Copy the records word for word, starting at the line that contains "This screenshot has height=1149, width=1512." and running through the end of the records.

— Start of ENTRIES —

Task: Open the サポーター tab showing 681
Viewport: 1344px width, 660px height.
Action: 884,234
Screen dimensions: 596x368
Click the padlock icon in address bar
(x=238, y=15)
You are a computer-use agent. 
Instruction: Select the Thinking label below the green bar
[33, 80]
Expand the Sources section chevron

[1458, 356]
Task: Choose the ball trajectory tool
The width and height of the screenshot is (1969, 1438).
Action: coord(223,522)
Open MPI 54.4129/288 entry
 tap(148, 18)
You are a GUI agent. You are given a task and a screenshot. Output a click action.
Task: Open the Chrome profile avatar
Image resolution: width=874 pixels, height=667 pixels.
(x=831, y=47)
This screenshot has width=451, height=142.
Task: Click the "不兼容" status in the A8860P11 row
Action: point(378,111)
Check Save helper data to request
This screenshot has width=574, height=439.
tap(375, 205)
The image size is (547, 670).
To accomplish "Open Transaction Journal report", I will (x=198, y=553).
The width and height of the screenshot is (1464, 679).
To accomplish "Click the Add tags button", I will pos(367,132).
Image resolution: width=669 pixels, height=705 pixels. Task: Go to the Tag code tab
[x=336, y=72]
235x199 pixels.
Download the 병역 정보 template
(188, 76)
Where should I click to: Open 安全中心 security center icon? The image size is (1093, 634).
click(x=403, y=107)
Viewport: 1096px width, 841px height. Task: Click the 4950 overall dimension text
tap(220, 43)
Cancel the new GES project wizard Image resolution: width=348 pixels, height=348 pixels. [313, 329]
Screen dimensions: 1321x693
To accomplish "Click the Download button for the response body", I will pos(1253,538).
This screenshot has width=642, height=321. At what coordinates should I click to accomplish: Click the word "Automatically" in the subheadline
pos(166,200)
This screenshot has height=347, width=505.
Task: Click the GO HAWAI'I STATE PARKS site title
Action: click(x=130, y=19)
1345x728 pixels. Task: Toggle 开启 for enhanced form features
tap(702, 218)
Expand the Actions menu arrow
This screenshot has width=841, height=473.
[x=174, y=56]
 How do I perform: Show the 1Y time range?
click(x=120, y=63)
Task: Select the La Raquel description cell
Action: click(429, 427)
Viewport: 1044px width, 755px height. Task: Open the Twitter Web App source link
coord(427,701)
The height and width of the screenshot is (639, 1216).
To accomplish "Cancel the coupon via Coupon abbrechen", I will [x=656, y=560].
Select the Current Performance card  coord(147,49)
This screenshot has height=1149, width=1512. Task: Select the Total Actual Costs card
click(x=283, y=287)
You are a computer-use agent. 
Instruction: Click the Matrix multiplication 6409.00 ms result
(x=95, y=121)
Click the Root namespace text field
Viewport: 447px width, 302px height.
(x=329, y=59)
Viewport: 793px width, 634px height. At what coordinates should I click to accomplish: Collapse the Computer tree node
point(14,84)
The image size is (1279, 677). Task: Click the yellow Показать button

— End of ENTRIES —

▶ _RESULT OF THE EXERCISE_
This screenshot has height=1149, width=1512. Task: Select the Total Actual Costs card
click(x=283, y=287)
You are a computer-use agent. 
Instruction: Click the Matrix multiplication 6409.00 ms result
(x=95, y=121)
Click the Root namespace text field
Viewport: 447px width, 302px height.
(x=329, y=59)
Viewport: 793px width, 634px height. At what coordinates should I click to accomplish: Collapse the Computer tree node
point(14,84)
The image size is (1279, 677). Task: Click the yellow Показать button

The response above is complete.